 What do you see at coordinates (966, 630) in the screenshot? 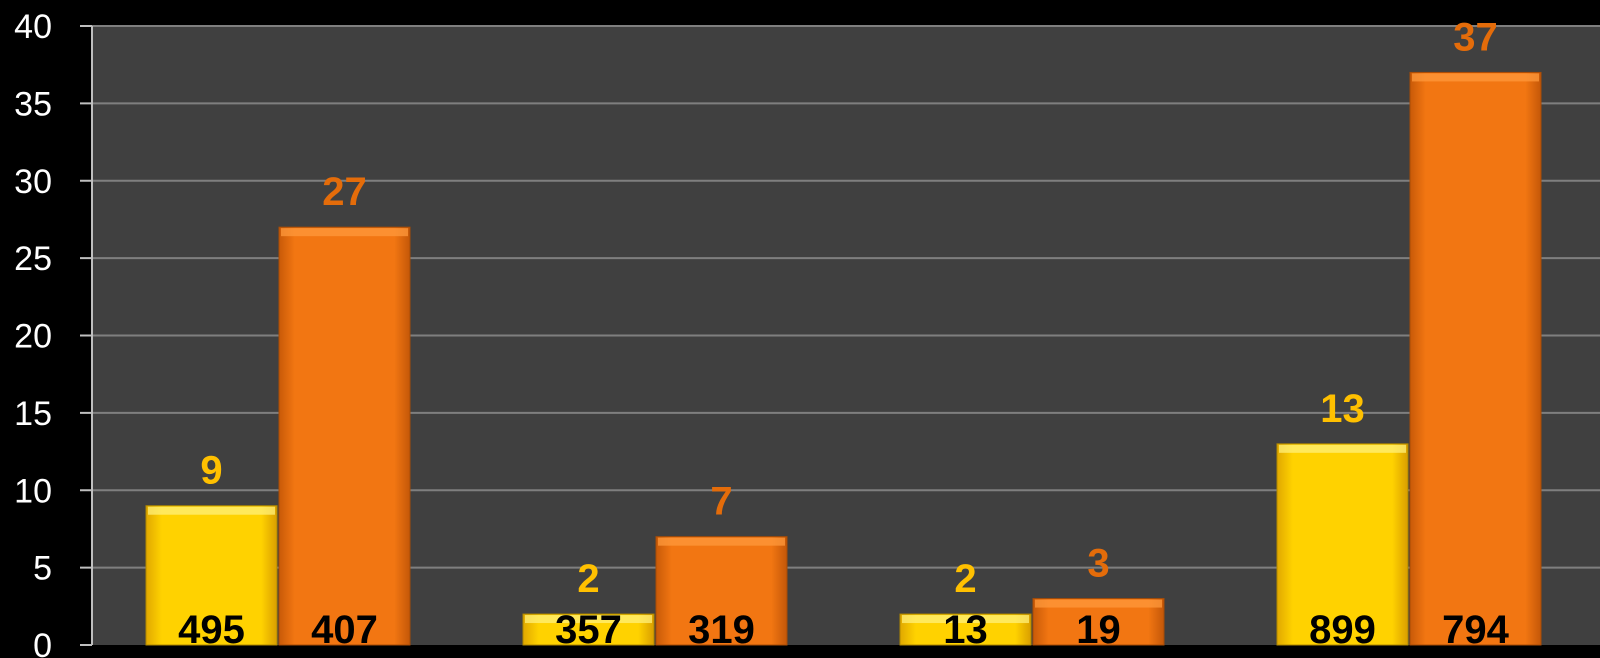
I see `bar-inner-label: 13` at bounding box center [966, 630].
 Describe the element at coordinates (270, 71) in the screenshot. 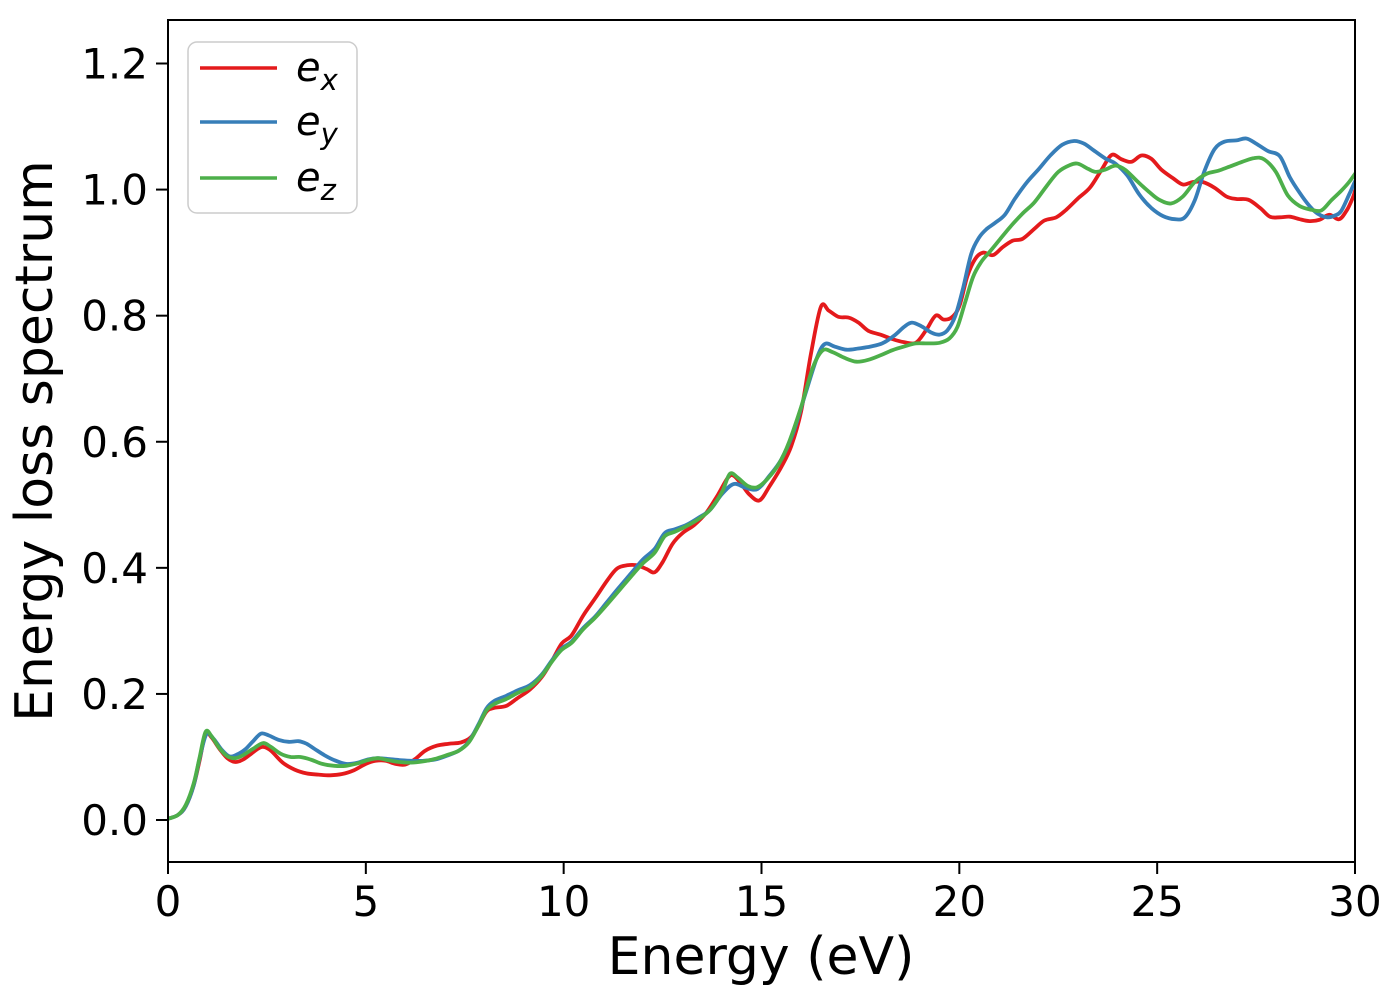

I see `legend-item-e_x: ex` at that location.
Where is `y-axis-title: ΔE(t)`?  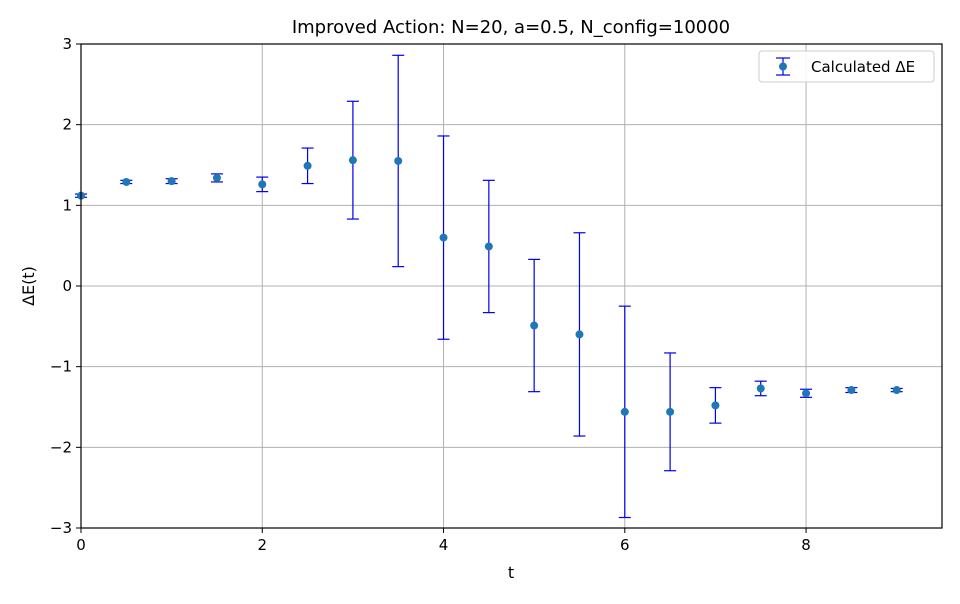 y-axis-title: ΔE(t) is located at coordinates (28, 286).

Work request —
Rewrite the entries from the beginning through the line that contains "at that location.", swapping "screenshot" for "image" and keeping everything else unchanged. Leave the pictures out of your answer.

Output below —
 What do you see at coordinates (966, 630) in the image? 
I see `bar-inner-label: 13` at bounding box center [966, 630].
 Describe the element at coordinates (270, 71) in the image. 

I see `legend-item-e_x: ex` at that location.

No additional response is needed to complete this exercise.